È interessante confrontare questa via Crucis con quella del cileno José Miguel Ibáñez Langlois (Santiago, 1936). Autore poco noto in Italia (lo ha tradotto per Ares Cesare Cavalleri), ha scritto un vertiginoso poema sulle ultime ore di Gesù sulla terra (Il libro della passione) fuori da ogni inquadramento critico.
Se Luzi cita il “furore distruttivo”, Langlois inizia così la poesia sulla flagellazione: “I flagelli già si tingono del colore simbolico della regalità / il reo si contorce a somiglianza di animali vari / l’immagine più appropriata e biblica è quella del verme / anche se i suoi gemiti possono essere paragonati a quelli dell’agnello / l’effetto complessivo è stereofonico / i gemiti del reo il ruggire della folla le frustate il muggire del reo / le grida dei carnefici qualche silenzio disorientato / e laggiù in fondo il belato degli agnelli pasquali / il ciclo si ripete tre volte / quando sono esaurite le forze fisiche dei flagellatori / viene la coppia di rincalzo energie nuove spirito di emulazione / verghe nuove con punte di ferro vergini…”.
Immagine spietate, come quelle rivisitate cinematograficamente da Mel Gibson.
Ma sappiamo che andò proprio così.
Tra i momenti più toccanti della meditazione di Luzi, vi è il racconto dell’affetto di Gesù per la valle degli uomini: “Padre mio, mi sono affezionato alla terra quanto non avrei creduto. / È bella e terribile la terra / […] Mi sono affezionato alle sue strade, / mi sono divenuti cari i poggi e gli uliveti, / le vigne, perfino i deserti. / È solo una stazione per il figlio tuo la terra / ma ora mi addolora lasciarla / e perfino questi uomini e le loro occupazioni, / le loro case e i loro ricoveri / mi dà pena doverli abbandonare” (Gesù e la terra degli uomini).

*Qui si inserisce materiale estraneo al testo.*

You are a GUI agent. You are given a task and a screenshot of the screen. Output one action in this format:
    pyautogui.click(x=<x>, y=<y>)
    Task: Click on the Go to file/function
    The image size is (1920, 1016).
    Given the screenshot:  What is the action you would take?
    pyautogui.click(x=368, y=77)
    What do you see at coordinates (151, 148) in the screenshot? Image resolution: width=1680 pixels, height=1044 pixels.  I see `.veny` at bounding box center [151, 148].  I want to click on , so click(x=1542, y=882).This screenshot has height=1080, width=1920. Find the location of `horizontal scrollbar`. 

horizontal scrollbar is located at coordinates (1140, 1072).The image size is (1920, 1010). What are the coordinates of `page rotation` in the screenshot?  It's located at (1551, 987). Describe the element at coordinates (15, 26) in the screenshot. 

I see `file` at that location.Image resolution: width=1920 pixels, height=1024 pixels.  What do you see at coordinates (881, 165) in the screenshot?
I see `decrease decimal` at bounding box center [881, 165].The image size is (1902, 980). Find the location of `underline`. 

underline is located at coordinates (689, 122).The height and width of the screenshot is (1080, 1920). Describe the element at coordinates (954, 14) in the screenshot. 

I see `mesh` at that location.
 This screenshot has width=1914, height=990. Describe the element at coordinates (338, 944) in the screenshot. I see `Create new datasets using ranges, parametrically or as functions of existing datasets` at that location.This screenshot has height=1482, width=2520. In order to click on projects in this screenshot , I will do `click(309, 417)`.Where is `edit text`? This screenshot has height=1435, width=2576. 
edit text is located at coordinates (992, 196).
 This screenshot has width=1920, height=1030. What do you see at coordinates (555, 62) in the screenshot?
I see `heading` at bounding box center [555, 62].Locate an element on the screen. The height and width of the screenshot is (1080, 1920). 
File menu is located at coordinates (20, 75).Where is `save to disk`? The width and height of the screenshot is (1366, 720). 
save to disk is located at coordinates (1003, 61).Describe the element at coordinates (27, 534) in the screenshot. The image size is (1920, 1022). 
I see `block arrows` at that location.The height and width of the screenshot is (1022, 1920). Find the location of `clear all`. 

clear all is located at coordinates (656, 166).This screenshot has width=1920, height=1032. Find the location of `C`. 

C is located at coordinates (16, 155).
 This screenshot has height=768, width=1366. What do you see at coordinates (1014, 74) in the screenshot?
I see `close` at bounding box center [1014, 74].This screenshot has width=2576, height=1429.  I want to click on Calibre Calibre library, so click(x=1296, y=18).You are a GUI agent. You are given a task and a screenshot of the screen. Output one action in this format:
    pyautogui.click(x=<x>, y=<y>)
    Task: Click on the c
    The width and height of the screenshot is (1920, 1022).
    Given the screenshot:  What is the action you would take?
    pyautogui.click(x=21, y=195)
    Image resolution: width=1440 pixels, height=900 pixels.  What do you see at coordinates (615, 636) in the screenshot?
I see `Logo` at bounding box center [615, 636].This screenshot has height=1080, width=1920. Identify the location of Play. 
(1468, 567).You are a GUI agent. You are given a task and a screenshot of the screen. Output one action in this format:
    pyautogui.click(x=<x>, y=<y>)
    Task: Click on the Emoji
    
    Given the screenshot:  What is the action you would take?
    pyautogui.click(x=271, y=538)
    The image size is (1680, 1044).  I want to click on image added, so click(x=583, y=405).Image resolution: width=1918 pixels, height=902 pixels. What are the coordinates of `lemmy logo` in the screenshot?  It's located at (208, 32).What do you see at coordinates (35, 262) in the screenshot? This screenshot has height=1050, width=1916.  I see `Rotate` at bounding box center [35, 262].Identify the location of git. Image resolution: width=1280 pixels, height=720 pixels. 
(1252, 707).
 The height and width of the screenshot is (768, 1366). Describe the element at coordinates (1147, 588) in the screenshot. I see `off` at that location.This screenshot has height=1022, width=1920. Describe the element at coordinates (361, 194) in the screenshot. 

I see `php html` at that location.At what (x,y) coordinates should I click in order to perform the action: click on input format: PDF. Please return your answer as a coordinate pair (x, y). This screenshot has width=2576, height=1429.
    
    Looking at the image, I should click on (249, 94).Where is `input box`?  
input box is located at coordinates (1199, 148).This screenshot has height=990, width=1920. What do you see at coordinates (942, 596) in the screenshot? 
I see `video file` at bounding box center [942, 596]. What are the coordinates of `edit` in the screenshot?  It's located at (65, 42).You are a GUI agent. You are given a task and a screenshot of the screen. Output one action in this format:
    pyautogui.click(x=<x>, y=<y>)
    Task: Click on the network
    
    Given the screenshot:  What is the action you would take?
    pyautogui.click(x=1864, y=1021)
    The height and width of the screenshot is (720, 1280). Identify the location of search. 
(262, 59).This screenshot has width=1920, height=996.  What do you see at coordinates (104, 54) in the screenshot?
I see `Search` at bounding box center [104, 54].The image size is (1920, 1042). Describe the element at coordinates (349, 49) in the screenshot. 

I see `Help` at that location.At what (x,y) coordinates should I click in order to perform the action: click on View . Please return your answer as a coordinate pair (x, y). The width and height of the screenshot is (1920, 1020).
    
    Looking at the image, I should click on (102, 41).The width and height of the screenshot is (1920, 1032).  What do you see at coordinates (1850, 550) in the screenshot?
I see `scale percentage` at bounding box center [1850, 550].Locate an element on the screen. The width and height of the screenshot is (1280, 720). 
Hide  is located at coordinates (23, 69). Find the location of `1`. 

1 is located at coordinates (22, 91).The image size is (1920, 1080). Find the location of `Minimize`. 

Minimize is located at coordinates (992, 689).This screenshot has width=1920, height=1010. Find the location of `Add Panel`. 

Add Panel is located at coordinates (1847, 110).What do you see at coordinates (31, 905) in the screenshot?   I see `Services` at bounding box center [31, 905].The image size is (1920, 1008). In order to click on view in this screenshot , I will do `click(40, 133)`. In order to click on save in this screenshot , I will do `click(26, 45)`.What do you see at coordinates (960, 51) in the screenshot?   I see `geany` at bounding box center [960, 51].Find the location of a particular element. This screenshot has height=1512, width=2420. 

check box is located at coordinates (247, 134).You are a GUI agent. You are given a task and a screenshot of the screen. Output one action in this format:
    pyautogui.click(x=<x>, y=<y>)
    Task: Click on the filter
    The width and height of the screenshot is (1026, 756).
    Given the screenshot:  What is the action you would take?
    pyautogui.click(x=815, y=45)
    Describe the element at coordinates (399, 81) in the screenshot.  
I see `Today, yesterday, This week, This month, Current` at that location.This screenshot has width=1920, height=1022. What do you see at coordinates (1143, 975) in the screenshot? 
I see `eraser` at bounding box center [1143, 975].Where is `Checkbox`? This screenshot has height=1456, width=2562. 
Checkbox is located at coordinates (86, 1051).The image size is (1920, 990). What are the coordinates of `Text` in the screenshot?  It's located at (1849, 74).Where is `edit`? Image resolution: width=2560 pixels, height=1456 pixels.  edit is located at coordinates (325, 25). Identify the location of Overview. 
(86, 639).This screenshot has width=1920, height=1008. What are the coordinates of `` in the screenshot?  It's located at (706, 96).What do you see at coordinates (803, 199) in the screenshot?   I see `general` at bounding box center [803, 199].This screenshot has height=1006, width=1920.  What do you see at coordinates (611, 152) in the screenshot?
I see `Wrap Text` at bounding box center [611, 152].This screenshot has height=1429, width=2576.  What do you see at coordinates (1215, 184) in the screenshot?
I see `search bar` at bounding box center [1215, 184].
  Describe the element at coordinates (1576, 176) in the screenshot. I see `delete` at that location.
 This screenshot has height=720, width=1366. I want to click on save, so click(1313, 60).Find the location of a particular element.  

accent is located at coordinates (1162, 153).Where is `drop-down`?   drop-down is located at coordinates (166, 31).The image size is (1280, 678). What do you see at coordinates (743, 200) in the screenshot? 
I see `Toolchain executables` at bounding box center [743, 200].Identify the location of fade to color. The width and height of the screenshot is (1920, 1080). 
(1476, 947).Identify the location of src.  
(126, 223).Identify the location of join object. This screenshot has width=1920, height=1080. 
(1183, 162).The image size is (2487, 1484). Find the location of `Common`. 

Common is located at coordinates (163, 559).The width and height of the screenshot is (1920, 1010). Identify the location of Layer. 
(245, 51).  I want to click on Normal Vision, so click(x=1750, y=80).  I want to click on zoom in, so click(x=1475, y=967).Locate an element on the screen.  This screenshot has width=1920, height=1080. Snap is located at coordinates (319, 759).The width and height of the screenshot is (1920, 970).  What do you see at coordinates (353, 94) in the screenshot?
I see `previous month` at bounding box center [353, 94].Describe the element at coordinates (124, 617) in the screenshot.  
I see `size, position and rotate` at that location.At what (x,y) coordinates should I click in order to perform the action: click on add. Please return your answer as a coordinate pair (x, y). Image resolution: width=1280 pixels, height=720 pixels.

La Via Crucis si chiude con la speranza che vince sul sangue. Si chiude con dei versi splendidi che non hanno nulla da invidiare al resto delle sue opere “maggiori”, anzi sono da mandare a memoria, come si faceva un tempo a scuola: “L’offesa del mondo è stata immane. / Infinitamente più grande è stato il tuo amore. / Noi con amore ti chiediamo amore. / Amen”. (Coro, preghiera).